[Siena (center) with two local research assistants, Yesenia Castillo Puc and Daniel Marín Ojeda, on the Las Coloradas salt flats in Yucatán, México. Credit: Jessica Zárate Losoya.]

Why did you join MIT GOV/LAB?

The first time a burning bus on the highway blocked my way to school felt like a snow day. As my mom turned the car around and drove home the wrong way up the highway, I bounced in my seat imagining all the fun things I could do with my day off. This was the first of many “blockade days” in the spring of third grade in Oaxaca, Mexico. Sometimes we went without school for weeks even months as roads were blocked, teachers joined the protests, and parents feared their children using buses to get to school. I lived in Oaxaca for five years and teacher strikes happened every year. The usual demand was for higher salaries, but in 2006 it was different: this time, teachers also called for the resignation of the governor.

What began as a standard, peaceful strike escalated into a civil uprising when the Governor, Ulises Ruiz Ortiz, sent in thousands of police with rubber bullets and gas bombs to break up the protest. This incited hundreds of activists and political organizations to join the teachers and demand the Governor’s resignation. For more than seven months, blockades and violent clashes between protesters and the state and federal police shut down the city, choked the economy, and halted education in most public schools. I was only ten at the time, but the experience sparked a lifelong interest in government accountability and its importance for regional prosperity.

How does your major in anthropology inform your work in political science?

My training at Wellesley College was in cultural anthropology and economics, with a focus on development studies. Through my overlapping coursework in the two disciplines, I found that there are many different ways of answering the same research question. For example: what impact does providing women with empowerment training have on the distribution of income within the household? An economist could measure this with a randomized evaluation, comparing the households of women before and after treatment to households that received no empowerment training. An anthropologist might be more interested in unpacking a woman’s incentive for participating in the training and the evolving way women and men in the community understand money. I find anthropology particularly useful for turning the lens back on the researcher, program, or practitioner to better understand what it means to intervene in a community. Breaking the fourth wall in research makes us more aware of the ethical implications of what we do and provides a more holistic view of the context we work in.

How did your experience at Wellesley lead you to MIT?
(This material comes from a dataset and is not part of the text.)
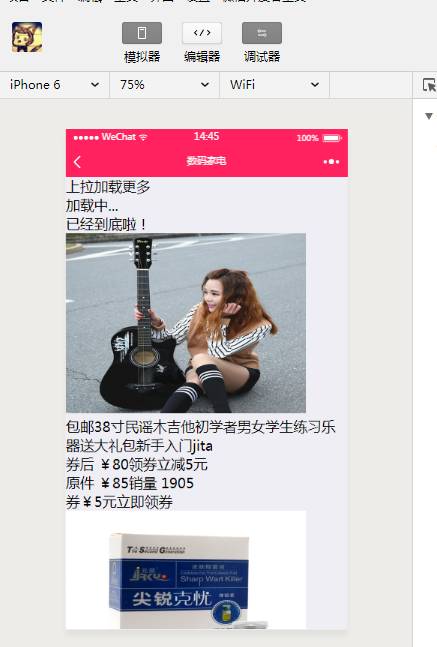Toggle the 调试器 debugger panel button
The image size is (437, 647).
pos(262,33)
A serendipitous encounter in the Dulles Airport in Washington, D.C. set me on the path to MIT, and ultimately GOV/LAB. As I was charging my phone, a woman noticed my Wellesley pin. “I went to Smith!” she told me, and proceeded to ask me about my time at Wellesley. I learned that her husband is Jonathan Gruber, a high-profile MIT economist that designed the Affordable Care Act. Shortly after, Professor Gruber walked over with a box of take-out and introduced himself. We got to talking, and an hour later I boarded the plane with a job offer to be his summer research assistant.
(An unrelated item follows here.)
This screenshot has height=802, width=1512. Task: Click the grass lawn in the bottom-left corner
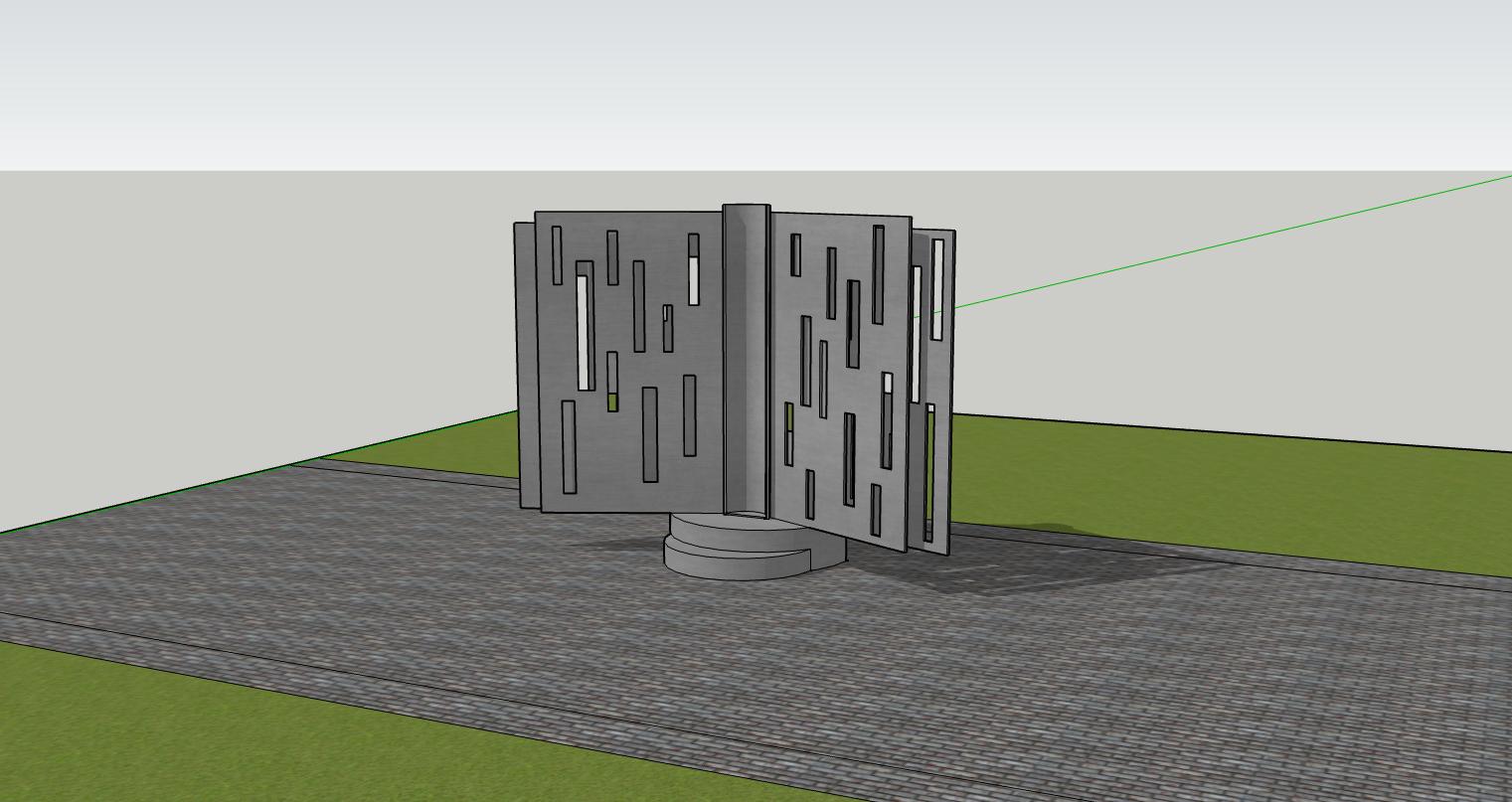[x=149, y=725]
Two summers later, I joined GOV/LAB as a summer intern in Yucatán, México with doctoral candidate Tesalia Rizzo. That summer I learned the realities of fieldwork as we surveyed over 500 bureaucrats across the state: long nights, disconnected phone numbers and distrustful secretaries, plans subject to change every day. This experience was made possible with fellowship funding from Wellesley’s Albright Institute for Global Affairs. As an intern in Yucatán and Albright Fellow, I gained an appreciation for researching effective and accountable governance, which motivated me to come back and broaden my experience with GOV/LAB.